Dataset items
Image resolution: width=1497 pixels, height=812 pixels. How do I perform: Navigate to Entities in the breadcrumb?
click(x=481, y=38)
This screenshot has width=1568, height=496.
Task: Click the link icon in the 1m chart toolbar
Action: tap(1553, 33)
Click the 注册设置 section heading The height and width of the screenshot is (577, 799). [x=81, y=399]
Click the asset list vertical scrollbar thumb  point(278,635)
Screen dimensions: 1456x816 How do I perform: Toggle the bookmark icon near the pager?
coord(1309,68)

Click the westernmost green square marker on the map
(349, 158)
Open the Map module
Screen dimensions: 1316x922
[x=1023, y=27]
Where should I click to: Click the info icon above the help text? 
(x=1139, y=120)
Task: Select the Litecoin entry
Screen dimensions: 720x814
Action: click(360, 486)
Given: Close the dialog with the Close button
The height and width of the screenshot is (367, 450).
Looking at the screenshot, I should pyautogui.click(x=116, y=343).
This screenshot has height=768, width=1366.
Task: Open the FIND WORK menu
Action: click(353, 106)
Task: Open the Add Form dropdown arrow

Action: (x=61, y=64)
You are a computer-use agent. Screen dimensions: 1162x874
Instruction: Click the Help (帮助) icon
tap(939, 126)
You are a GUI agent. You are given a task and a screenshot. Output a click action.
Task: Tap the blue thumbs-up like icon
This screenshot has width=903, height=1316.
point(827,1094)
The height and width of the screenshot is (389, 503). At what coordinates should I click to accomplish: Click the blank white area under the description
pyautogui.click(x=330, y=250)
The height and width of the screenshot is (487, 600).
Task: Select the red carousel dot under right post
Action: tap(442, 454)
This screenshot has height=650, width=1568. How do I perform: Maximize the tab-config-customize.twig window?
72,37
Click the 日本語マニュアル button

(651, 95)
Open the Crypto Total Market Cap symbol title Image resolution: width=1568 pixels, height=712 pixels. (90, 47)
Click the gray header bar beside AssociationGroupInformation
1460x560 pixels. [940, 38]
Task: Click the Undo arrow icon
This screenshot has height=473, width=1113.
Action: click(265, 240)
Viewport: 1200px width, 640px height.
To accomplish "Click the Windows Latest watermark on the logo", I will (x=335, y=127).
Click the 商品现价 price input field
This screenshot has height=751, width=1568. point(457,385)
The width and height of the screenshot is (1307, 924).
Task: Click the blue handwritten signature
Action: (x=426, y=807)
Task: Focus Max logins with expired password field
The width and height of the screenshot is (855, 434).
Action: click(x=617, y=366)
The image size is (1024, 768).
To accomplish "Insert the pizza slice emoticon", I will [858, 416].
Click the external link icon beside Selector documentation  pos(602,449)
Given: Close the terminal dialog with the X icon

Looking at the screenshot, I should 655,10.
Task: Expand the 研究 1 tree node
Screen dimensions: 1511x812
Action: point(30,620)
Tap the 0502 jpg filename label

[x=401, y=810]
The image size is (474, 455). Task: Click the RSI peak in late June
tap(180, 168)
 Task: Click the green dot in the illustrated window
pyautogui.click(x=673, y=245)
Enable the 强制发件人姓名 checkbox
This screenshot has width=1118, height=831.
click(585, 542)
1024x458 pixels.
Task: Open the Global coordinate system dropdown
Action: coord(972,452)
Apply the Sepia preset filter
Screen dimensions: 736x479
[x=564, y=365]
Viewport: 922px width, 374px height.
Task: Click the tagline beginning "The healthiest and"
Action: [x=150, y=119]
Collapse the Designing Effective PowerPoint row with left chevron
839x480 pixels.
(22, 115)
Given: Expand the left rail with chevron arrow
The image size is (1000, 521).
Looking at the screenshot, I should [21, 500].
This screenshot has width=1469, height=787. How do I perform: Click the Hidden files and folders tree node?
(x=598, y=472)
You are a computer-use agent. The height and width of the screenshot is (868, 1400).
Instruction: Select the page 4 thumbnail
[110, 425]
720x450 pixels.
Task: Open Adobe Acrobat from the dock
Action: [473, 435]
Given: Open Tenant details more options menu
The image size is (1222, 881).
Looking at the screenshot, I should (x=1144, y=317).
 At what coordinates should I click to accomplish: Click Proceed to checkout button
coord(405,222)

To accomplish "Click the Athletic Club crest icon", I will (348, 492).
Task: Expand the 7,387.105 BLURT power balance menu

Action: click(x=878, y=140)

**Problem**
Can you reproduce the stretch of the listing above from the line containing "At what coordinates should I click to accomplish: Click Proceed" through the end of the listing, requests included, with every click coordinate in the answers multiplied by 1.6 and rounded to a whole number, halves rounded up? Leave the requests unchanged and give only these lines.

**Task response**
 At what coordinates should I click to accomplish: Click Proceed to checkout button
coord(648,355)

To accomplish "Click the Athletic Club crest icon", I will (557, 787).
Task: Expand the 7,387.105 BLURT power balance menu

Action: click(x=1405, y=224)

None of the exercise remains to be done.